● **Required action**: Every line below that contains the word "will" must be copied.

━━━━━ Given data

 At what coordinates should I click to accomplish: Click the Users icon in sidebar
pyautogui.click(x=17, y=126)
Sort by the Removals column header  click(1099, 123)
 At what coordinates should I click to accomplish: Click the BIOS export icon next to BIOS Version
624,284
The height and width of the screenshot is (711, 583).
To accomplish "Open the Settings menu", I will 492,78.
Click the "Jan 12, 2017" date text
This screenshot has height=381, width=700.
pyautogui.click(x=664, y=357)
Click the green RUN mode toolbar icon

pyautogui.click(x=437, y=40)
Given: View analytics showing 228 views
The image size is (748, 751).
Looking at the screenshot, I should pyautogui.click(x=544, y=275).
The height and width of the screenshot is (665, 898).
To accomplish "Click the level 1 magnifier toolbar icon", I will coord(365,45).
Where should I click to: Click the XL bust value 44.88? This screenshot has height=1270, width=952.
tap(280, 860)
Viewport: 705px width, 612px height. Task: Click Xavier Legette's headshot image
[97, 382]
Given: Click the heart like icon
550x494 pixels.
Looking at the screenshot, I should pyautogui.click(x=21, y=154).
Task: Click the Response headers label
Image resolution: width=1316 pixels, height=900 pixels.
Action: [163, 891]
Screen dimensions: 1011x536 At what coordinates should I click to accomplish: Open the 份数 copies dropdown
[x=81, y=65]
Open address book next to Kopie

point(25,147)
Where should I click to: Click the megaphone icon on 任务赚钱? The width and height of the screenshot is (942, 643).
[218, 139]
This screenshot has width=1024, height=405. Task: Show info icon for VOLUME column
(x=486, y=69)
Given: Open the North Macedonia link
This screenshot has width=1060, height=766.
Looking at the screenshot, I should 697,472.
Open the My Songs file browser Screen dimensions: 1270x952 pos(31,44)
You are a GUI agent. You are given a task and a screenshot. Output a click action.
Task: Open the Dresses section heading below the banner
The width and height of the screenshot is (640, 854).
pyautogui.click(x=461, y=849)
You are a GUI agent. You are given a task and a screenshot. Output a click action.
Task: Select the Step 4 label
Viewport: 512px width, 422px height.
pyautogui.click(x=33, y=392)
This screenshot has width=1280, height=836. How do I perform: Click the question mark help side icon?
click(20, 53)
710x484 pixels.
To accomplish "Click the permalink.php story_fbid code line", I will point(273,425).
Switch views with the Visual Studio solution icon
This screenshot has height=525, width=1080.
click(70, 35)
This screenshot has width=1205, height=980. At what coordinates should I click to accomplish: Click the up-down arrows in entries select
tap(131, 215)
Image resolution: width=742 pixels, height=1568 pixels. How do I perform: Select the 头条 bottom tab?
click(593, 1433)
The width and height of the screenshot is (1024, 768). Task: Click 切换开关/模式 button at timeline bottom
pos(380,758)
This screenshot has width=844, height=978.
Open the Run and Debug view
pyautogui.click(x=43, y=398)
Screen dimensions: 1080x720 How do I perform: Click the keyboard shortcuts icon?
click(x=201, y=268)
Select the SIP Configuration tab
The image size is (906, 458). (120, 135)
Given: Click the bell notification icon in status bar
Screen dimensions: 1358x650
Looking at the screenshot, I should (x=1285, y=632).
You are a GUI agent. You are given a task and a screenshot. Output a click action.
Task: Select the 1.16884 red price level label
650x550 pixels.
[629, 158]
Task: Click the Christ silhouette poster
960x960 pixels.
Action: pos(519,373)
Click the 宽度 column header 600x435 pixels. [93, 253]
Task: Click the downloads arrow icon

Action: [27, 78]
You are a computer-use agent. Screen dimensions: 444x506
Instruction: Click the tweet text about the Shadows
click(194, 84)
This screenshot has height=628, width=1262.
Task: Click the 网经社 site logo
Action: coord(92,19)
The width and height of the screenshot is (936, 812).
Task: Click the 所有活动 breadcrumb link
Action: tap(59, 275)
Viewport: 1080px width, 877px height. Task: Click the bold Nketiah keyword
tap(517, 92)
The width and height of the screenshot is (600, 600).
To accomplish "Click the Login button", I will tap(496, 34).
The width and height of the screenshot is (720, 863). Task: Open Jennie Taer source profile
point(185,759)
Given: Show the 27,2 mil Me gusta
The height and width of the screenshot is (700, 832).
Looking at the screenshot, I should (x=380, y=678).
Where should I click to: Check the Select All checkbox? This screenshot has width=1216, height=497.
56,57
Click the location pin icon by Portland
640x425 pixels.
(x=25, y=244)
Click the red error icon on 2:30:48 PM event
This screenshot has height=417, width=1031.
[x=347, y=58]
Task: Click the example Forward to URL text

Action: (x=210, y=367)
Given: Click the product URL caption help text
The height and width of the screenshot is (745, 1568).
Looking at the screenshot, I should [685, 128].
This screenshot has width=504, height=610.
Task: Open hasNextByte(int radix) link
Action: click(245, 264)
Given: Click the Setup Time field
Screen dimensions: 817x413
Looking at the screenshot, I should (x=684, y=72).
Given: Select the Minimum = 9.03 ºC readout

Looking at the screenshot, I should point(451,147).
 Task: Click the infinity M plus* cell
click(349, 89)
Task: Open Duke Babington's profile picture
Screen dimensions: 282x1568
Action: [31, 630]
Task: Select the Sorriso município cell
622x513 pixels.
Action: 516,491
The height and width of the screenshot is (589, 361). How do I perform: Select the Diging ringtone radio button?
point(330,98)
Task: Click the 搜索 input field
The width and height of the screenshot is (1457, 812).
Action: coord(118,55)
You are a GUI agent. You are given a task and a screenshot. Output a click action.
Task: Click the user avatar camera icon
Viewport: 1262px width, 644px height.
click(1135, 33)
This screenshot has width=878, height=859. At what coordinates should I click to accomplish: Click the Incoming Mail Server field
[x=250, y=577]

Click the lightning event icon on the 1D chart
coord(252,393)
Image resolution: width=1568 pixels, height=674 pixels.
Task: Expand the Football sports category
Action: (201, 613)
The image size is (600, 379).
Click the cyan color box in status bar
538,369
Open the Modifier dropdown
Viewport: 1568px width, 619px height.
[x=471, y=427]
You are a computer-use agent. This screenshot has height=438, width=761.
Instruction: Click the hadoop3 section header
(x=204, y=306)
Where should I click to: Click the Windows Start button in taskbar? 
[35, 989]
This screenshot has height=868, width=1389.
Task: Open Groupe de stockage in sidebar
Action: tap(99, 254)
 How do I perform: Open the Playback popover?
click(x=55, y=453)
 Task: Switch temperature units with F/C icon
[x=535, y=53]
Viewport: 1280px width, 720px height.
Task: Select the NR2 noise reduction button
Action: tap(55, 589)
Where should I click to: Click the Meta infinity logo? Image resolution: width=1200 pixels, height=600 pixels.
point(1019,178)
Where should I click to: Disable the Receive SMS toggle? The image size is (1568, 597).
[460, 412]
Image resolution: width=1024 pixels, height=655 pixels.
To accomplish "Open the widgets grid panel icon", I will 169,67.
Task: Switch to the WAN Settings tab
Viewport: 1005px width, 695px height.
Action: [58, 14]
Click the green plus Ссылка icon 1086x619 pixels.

━━━━━━━━━━

● **Solution below**:
To accomplish "Open the Settings menu", I will 492,78.
To accomplish "Click the level 1 magnifier toolbar icon", I will coord(365,45).
To accomplish "Click the permalink.php story_fbid code line", I will point(273,425).
To accomplish "Click the Login button", I will tap(496, 34).
To accomplish "Open the widgets grid panel icon", I will 169,67.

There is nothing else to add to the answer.